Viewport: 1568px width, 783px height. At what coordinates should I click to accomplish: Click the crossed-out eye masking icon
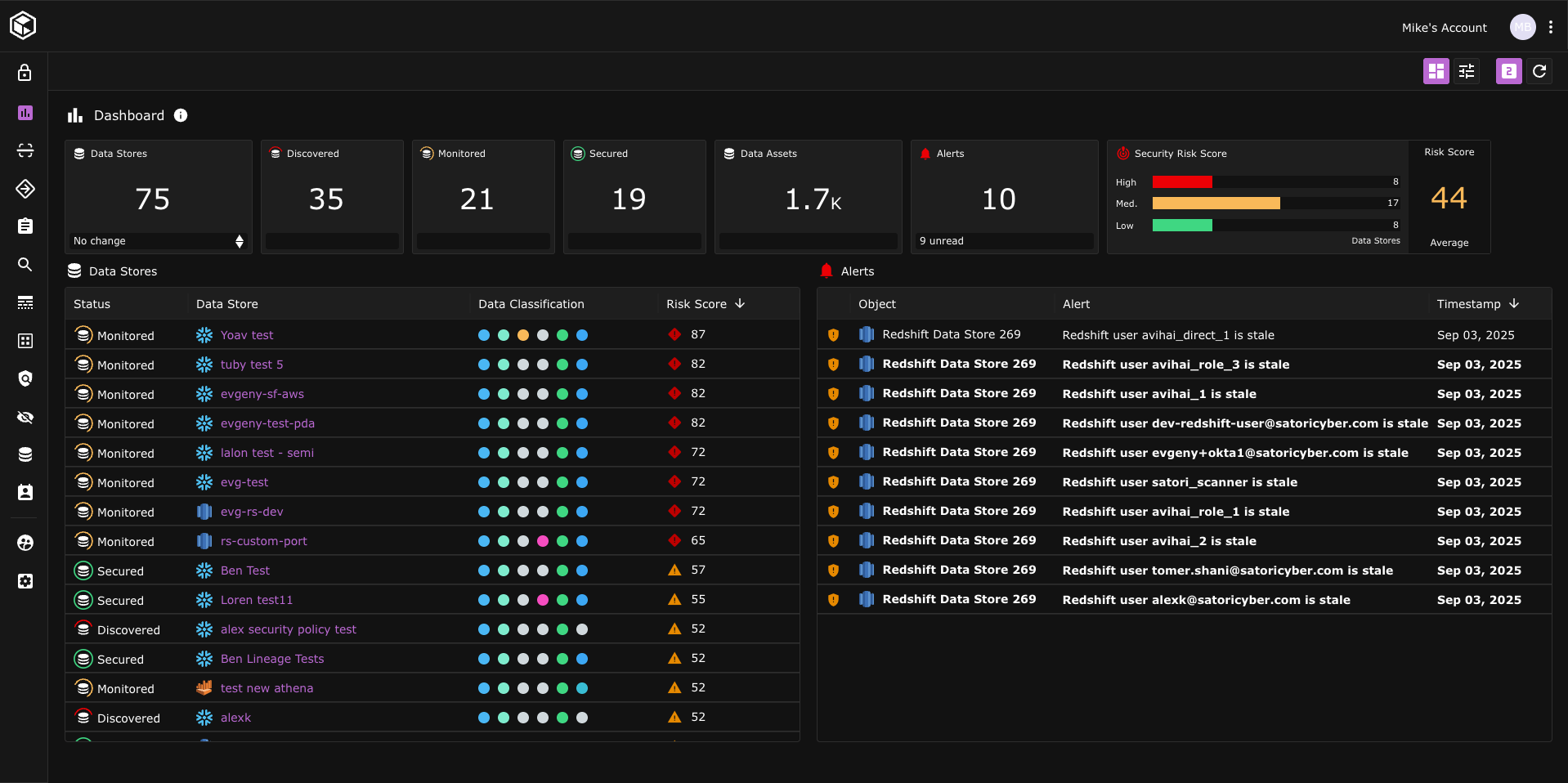click(25, 418)
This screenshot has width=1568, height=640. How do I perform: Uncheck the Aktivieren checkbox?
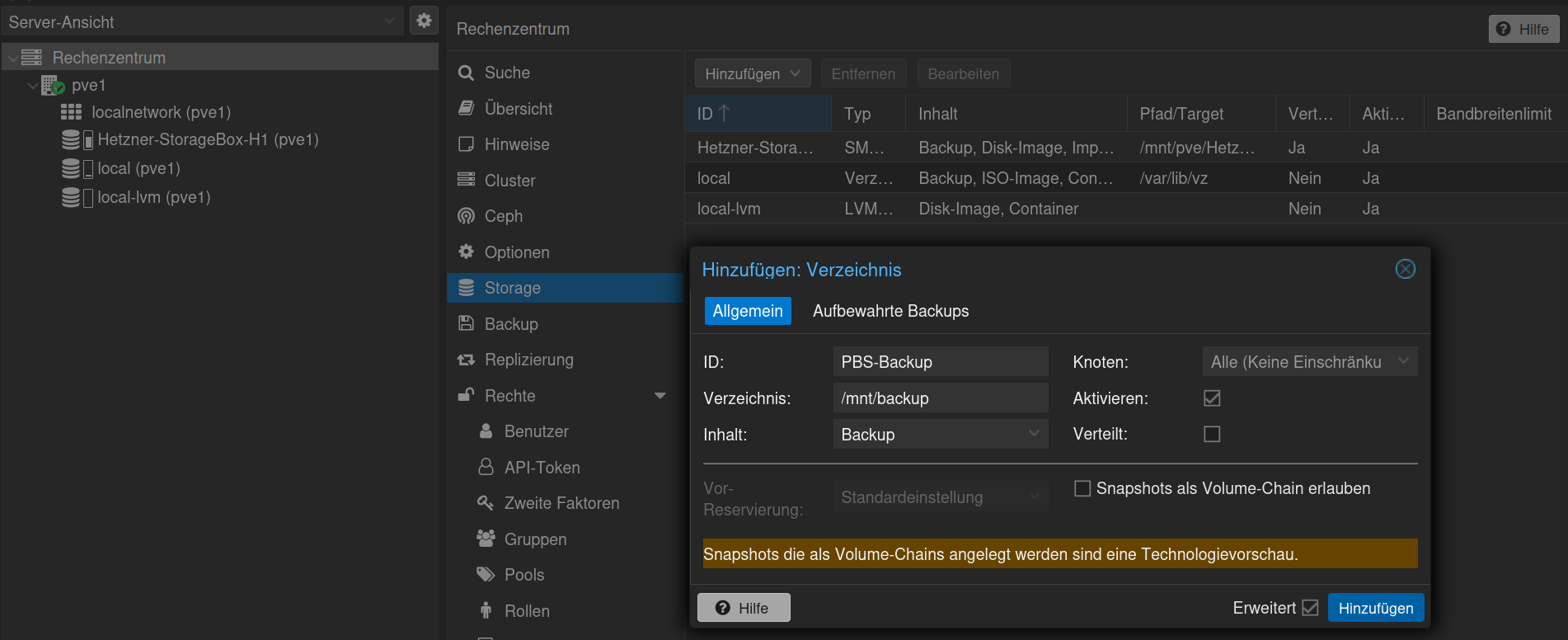(x=1211, y=398)
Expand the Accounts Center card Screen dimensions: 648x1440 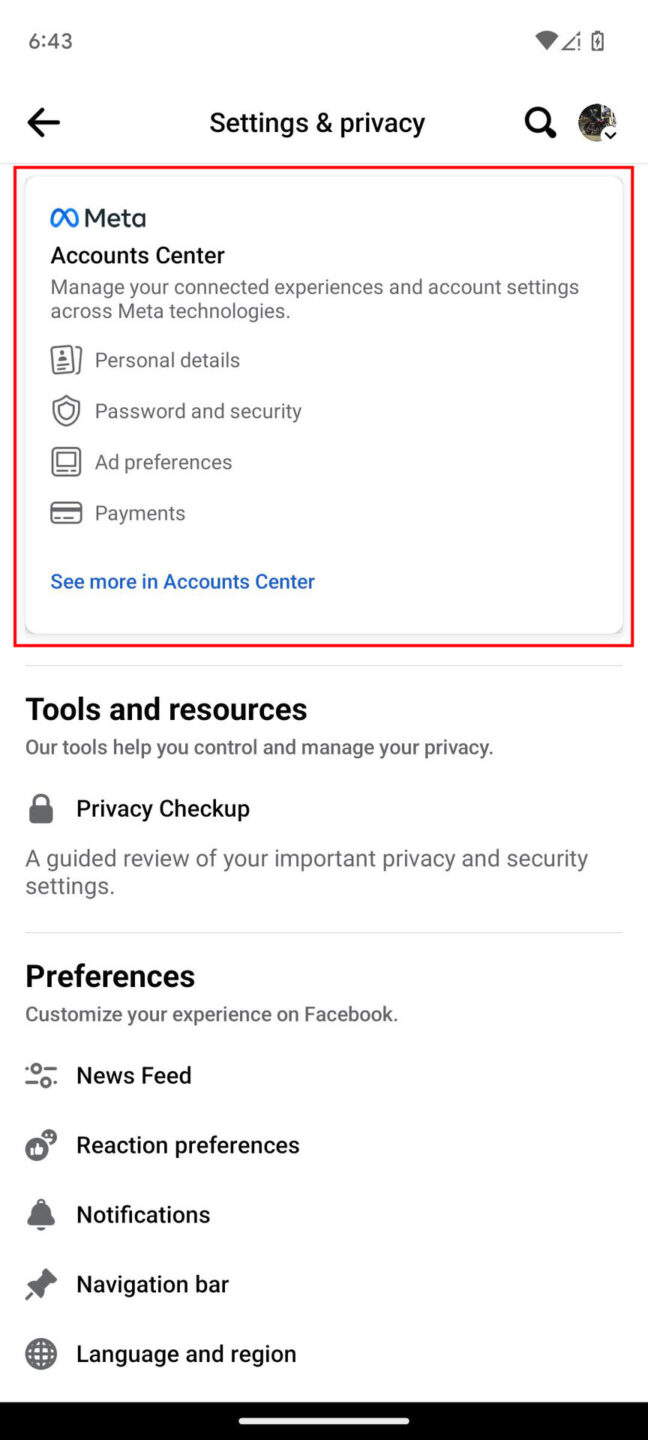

- - - -

_WHAT THIS TASK INVOLVES_: Drop every picture, then write out the remaining entries above exactly as they appear.

_ANSWER FOR THIS EXERCISE_:
Viewport: 1568px width, 783px height. At what coordinates should I click to accomplish: Click the crossed-out eye masking icon
click(25, 418)
This screenshot has width=1568, height=640. How do I perform: Uncheck the Aktivieren checkbox?
(x=1211, y=398)
Expand the Accounts Center card Screen dimensions: 648x1440 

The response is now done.